### Task directions
Your answer should be the full data, transcribed exactly, with no pictures in it.

[Opening Study material section]

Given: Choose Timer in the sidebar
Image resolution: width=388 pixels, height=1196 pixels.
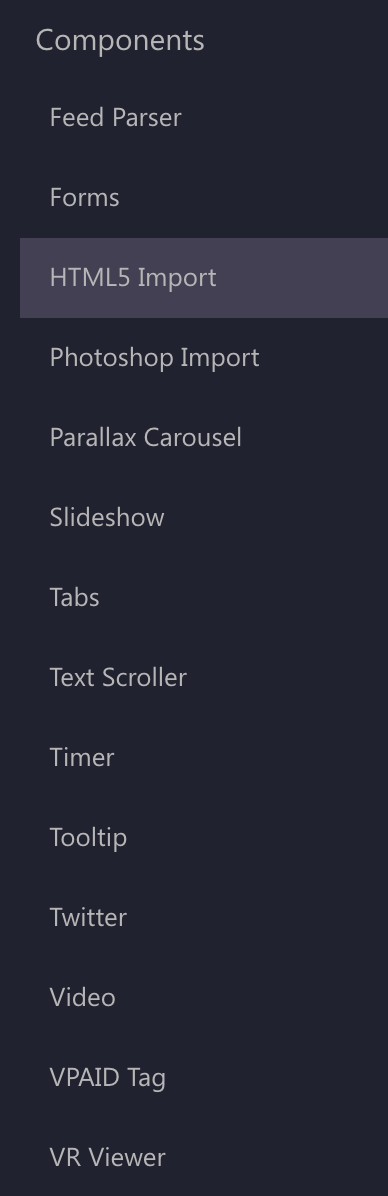Looking at the screenshot, I should 204,758.
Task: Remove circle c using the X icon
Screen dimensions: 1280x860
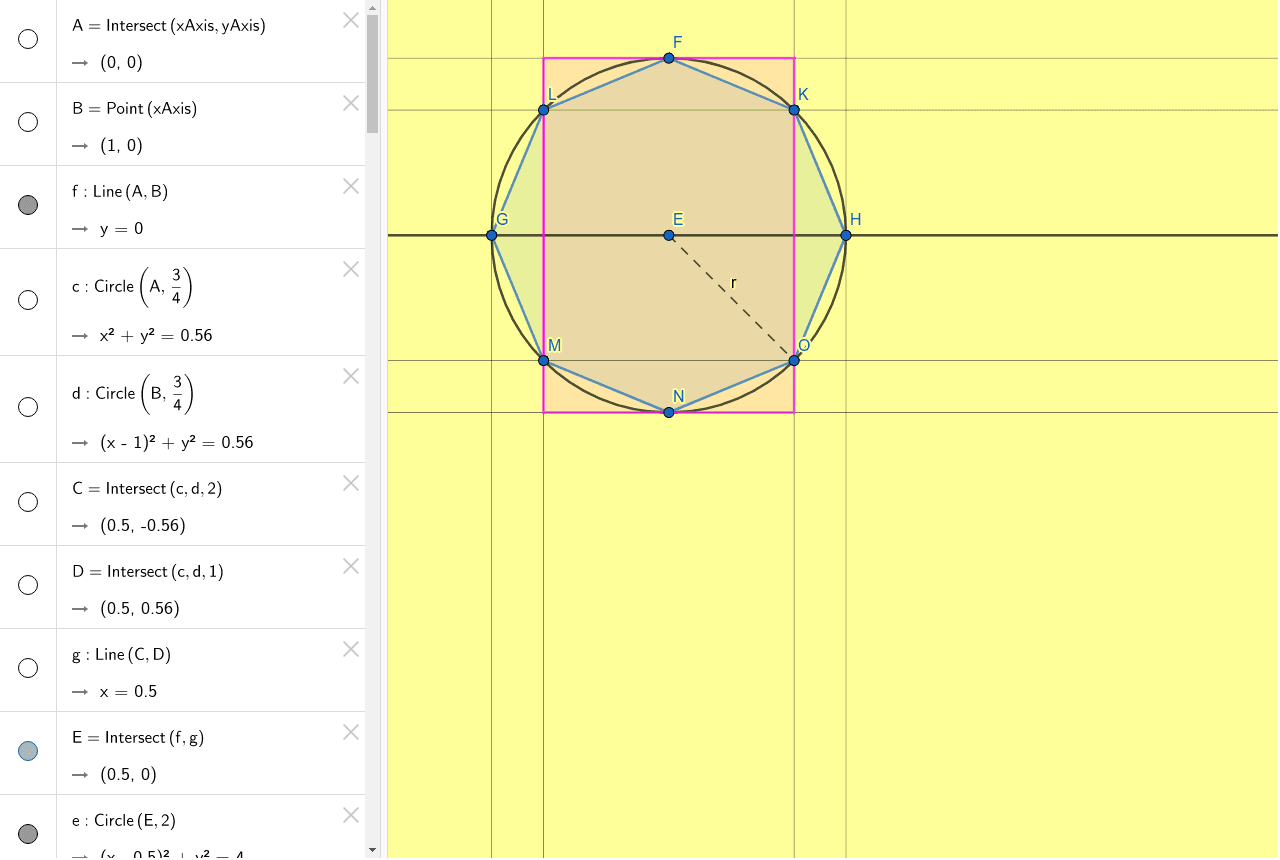Action: [351, 269]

[Closing Study material section]

### Answer to the exercise
Given: Choose Timer in the sidebar
Image resolution: width=388 pixels, height=1196 pixels.
Looking at the screenshot, I should 204,758.
Task: Remove circle c using the X icon
Screen dimensions: 1280x860
Action: [351, 269]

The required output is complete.